Dengan kata lain media masa dimasa itu telah dipandang sebagai alat pencatat atau pendokumentasian segala peristiwa yang terjadi di negeri kita yang amat perlu diketahui oleh pemerintah pusat di Nederland maupun di Nederlandsch Indie serta orang-orang Belanda pada umumnya. Dan apabila kita membuka kembali arsip majalah dan persuratkabaran yang terbit di Indonesia antara awal abad 20 sampai masuknya Tentara Jepang, bisa kita diketahui bahwa betapa cermatnya orang Belanda dalam pendokumentasian ini.
Dalam majalah Indie, Nedelandch Indie Oud en Nieuw, Kromo Blanda, Djawa, berbagai Verslagen (Laporan) dan masih banyak lagi, telah memuat aneka berita dari mulai politik, ekonomi, sosial, sejarah, kebudayaan, seni tradisional (musik, seni rupa, sastra, bangunan, percandian, dan lain-lain) serta seribu satu macam peristiwa penting lainnya yang terjadi di Indonesia.

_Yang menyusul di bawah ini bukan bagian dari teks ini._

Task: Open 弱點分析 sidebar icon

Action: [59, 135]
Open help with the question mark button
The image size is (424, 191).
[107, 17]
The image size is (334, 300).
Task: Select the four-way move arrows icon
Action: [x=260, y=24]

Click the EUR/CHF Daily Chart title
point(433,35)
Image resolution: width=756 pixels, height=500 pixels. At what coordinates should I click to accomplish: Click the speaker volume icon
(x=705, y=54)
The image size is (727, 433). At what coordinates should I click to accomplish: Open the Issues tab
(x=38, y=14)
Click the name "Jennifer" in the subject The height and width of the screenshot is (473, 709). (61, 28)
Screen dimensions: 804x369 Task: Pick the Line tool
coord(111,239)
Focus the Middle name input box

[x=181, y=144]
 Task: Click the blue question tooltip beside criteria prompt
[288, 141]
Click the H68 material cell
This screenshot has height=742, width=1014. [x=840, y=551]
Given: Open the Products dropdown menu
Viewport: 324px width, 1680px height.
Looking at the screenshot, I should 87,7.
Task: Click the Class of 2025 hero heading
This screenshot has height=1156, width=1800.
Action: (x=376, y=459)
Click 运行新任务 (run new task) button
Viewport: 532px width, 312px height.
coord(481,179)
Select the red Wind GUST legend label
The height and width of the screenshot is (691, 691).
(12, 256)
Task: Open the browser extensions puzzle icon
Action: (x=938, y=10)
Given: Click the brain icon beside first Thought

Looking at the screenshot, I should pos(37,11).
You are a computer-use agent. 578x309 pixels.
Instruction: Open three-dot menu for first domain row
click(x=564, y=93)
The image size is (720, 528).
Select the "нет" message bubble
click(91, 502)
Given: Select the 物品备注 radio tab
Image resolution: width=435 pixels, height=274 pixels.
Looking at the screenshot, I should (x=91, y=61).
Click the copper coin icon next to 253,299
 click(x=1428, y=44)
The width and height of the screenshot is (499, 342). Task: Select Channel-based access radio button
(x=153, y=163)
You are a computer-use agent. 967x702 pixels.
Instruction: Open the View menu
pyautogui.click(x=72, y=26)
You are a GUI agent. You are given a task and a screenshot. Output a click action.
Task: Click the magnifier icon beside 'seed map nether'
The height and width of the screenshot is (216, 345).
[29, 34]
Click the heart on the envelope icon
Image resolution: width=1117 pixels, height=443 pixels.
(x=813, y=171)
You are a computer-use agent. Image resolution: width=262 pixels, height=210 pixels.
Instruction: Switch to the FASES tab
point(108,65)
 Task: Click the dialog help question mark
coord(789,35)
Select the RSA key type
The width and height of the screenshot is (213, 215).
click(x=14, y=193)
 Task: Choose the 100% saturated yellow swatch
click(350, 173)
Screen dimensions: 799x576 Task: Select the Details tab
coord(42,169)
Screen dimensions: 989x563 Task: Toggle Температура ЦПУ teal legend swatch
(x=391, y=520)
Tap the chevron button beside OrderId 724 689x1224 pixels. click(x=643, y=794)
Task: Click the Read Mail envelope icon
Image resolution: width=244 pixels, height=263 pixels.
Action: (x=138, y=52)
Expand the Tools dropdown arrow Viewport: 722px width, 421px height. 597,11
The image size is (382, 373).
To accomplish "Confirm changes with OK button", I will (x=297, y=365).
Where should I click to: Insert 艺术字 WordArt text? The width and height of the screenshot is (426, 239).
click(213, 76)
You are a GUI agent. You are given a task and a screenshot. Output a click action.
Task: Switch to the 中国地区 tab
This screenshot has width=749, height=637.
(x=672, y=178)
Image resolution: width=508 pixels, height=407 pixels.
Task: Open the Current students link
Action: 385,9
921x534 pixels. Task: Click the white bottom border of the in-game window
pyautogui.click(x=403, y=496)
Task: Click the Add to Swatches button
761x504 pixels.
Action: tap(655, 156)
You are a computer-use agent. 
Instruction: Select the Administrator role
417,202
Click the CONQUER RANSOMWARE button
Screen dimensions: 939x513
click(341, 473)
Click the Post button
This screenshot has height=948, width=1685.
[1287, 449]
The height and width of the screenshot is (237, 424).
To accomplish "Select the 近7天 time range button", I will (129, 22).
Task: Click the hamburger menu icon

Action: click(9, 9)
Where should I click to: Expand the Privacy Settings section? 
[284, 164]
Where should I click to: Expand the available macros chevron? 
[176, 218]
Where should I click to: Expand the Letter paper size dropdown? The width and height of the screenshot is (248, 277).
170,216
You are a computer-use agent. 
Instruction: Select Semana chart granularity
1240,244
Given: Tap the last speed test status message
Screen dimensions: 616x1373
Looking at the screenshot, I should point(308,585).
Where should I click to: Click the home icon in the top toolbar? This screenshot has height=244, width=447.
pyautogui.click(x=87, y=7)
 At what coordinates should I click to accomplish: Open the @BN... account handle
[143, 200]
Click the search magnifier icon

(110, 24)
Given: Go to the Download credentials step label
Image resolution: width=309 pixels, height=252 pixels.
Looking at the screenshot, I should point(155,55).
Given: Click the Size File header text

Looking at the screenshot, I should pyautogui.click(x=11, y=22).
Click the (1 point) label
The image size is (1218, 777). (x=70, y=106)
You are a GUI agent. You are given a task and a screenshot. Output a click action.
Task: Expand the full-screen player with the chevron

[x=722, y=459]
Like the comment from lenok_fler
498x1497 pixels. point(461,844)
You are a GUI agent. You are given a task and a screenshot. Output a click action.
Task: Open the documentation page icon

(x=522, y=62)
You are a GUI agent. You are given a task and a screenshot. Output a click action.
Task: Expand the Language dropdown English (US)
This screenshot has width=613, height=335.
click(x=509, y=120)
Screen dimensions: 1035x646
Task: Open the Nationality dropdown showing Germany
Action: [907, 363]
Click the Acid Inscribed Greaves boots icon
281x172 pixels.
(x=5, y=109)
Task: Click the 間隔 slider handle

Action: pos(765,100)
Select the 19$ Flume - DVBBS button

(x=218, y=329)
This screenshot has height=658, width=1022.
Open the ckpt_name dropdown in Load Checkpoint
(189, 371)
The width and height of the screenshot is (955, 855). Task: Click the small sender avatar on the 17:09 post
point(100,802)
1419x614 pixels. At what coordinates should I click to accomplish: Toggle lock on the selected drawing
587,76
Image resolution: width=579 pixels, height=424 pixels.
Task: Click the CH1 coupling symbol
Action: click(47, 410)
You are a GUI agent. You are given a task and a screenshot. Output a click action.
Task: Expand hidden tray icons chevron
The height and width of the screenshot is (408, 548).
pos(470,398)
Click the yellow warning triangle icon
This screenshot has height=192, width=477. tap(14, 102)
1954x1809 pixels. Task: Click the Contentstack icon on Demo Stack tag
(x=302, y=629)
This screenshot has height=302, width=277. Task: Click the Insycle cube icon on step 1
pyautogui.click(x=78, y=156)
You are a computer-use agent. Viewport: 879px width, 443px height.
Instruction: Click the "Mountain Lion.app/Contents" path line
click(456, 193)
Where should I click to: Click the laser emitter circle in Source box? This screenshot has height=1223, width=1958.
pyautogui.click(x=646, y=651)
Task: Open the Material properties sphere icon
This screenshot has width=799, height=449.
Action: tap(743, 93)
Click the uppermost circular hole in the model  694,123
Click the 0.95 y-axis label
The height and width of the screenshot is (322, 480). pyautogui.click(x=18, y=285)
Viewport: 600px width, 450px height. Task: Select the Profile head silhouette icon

R. M. Tirtoadisuryo pelopor kebebasan pers
Sampai akhir abad ke-19, koran yang terbit di Batavia hanya memakai bahasa Belanda. Dan para pembacanya tentu saja masyarakat yang mengerti bahasa tersebut. Karena surat kabar dimasa itu diatur oleh pihak Binnenland Bestuur (penguasa dalam negeri), kabar beritanya boleh dikata kurang seru dan “kering”. Yang diberitakan cuma hal-hal yang biasa dan ringan, dari aktivitas pemerintah yang monoton, kehidupan para raja, dan sultan di Jawa, sampai berita ekonomi dan kriminal.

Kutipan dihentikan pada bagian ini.